En quelques jours, trois signaux politiques majeurs ont convergé : le plan d’électrification des usages de Sébastien Lecornu, le rapport Lévy-Tuot auquel mylight150 a contribué via LUCIOLE et le SER, et l’arrêté finalisant le cadre tarifaire du surplus solaire. Pour les acteurs de l’autoconsommation, c’est un changement de paradigme. Le modèle économique de la maison productrice d’énergie vient d’être consacré par la puissance publique.
Les 21 millions de ménages en maison individuelle représentent 20 % de la consommation d’énergie finale du pays. 95 % d’entre eux possèdent au moins une voiture. Leur consommation se concentre sur trois usages – eau chaude, chauffage, mobilité – et 80 % d’entre elle est pilotable automatiquement. C’est précisément sur ce gisement de flexibilité que convergent les trois signaux réglementaires de la semaine.
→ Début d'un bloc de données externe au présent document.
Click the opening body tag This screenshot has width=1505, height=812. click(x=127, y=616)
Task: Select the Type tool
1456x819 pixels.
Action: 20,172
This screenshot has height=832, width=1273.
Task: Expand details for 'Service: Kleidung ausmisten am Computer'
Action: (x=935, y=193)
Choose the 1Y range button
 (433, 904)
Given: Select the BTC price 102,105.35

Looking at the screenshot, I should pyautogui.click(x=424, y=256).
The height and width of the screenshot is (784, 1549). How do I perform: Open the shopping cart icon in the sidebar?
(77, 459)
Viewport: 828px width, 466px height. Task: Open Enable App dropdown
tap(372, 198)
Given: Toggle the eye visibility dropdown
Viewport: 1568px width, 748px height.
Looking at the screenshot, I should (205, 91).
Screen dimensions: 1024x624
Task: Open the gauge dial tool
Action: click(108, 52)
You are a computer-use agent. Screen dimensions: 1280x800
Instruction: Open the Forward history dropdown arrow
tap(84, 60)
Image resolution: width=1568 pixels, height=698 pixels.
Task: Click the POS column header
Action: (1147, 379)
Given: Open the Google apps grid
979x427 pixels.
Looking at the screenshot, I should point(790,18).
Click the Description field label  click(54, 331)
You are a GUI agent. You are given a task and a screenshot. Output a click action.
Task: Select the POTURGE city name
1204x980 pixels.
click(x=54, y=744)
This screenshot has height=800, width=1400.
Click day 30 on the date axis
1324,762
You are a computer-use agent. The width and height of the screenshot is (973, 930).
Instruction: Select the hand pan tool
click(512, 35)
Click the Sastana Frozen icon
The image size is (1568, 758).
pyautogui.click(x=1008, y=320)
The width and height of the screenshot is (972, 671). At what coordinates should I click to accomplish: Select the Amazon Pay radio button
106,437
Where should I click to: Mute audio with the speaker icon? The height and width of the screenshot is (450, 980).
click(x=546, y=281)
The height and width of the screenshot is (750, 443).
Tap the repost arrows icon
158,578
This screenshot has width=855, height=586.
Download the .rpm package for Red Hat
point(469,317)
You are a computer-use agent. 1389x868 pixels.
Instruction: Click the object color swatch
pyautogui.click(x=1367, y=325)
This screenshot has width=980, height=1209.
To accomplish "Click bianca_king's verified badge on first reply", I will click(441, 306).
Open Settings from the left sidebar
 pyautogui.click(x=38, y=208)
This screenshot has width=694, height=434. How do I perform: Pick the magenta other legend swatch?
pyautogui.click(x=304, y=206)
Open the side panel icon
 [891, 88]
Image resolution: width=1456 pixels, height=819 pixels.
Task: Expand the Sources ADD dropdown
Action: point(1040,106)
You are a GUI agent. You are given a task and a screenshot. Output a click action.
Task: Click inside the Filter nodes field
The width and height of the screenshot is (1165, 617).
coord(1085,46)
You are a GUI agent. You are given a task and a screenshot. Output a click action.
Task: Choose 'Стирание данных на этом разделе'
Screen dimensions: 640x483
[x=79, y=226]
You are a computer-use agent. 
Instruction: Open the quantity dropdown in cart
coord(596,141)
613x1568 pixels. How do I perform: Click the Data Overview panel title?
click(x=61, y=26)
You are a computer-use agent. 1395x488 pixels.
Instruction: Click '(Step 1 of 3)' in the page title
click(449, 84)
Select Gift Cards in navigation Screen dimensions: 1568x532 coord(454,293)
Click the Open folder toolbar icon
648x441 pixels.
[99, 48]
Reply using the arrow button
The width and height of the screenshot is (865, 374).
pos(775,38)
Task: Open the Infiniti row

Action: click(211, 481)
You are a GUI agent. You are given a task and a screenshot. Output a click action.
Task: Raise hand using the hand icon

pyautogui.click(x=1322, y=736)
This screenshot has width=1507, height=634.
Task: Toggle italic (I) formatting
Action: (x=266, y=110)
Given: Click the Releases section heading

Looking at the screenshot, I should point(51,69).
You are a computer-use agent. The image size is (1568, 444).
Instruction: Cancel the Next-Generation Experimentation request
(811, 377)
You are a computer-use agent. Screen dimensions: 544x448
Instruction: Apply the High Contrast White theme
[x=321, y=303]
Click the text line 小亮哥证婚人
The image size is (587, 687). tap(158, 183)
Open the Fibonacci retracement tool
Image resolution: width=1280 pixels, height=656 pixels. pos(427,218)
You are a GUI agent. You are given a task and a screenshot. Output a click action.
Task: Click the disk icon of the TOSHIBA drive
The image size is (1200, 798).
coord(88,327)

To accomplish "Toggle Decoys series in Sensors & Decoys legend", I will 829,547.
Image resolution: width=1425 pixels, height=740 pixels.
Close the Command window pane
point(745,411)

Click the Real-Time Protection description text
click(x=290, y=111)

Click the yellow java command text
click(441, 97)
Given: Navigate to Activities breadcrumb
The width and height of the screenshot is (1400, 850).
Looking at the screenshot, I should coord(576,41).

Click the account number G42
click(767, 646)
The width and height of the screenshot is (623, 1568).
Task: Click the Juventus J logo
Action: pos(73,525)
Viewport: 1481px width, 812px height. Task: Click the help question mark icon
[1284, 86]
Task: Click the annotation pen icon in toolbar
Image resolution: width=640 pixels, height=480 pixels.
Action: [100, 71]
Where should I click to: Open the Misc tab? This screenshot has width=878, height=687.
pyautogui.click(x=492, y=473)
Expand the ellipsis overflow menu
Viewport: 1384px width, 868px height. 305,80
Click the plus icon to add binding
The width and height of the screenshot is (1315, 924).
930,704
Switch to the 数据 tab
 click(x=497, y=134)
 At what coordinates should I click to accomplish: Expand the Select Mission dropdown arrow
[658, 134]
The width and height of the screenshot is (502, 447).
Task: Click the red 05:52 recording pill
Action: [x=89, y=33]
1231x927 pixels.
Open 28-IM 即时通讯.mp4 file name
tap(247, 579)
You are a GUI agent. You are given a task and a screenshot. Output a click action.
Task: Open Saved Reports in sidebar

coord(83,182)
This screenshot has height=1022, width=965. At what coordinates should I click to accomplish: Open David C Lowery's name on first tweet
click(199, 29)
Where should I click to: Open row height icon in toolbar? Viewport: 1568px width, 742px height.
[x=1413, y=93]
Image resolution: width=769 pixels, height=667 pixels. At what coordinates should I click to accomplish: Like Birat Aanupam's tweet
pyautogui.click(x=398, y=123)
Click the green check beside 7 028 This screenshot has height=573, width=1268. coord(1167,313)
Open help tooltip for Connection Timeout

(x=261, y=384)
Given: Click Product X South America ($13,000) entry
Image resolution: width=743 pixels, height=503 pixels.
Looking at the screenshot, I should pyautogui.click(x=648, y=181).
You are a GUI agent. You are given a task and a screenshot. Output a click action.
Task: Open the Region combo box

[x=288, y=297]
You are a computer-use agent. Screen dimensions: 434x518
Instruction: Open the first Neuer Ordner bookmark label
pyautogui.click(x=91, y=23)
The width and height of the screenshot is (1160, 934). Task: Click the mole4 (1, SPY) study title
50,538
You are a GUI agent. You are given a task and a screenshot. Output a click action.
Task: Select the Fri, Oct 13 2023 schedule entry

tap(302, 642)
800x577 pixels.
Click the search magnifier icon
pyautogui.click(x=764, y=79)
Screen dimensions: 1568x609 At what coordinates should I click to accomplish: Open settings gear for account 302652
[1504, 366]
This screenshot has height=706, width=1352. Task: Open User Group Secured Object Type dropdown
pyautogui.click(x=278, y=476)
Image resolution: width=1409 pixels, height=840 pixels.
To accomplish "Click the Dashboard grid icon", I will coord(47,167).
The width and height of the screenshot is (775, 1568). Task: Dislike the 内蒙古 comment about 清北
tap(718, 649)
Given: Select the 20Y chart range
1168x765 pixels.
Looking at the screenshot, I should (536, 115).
Un basculement du modèle de valorisation
L’arrêté S21, présenté cette semaine en CSE, entérine un tarif de rachat du surplus à 1,1 ct/kWh. Ce niveau ne rémunère plus la production injectée : il consacre définitivement l’autoconsommation comme modèle dominant. La valeur n’est plus dans ce qu’on revend au réseau – elle est dans ce qu’on consomme au bon moment. C’est exactement la logique que le rapport Lévy-Tuot – auquel mylight150 a contribué via LUCIOLE et en tant que responsable du GT Autoconsommation au SER – traduit en recommandations fiscales : TVA à 5,5 % sur les batteries résidentielles, prêt à taux zéro pour les installations combinant solaire et stockage. Des outils qui solvabilisent précisément les équipements qui maximisent l’autoconsommation.
Le pilotage intelligent, maillon manquant de l’électrification massive
Le plan Lecornu cible le remplacement du parc : un million de pompes à chaleur par an, deux voitures neuves sur trois électriques d’ici 2030. Mais l’électrification des usages ne produit son plein effet que si la consommation est synchronisée avec la production -solaire en milieu de journée, heures creuses structurelles liées au développement des renouvelables en Europe.
Une pompe à chaleur pilotée intelligemment – qui chauffe davantage quand l’électricité est abondante et peu chère, et réduit sa consommation aux heures de pointe – permet une baisse de 30 % de la facture de chauffage. Un véhicule électrique rechargé sur production solaire fait le plein à coût nul. Mieux : certains dispositifs de pilotage permettent de participer à l’équilibre du réseau et de générer des revenus de flexibilité complémentaires.
« Combien ça coûte de ne pas passer à l’électricité ? »
Pour les ménages déjà équipés, la réalité est documentée : 350 € économisés en 8 mois pour un foyer combinant VE et PAC pilotés, des revenus de flexibilité automatiques mensuels pour les installations en autoconsommation. « On parle beaucoup du coût de la transition énergétique. Mais pour les ménages qui ont électrifié leurs usages et appris à consommer au bon moment, la facture a baissé, parfois de plusieurs centaines d’euros par an. La vraie question n’est plus « est-ce que ça coûte trop cher de passer à l’électrique ? » C’est « combien ça coûte de ne pas y passer ? » précise Ondine Suavet, fondatrice et CEO de mylight150, responsable du GT Autoconsommation au SER.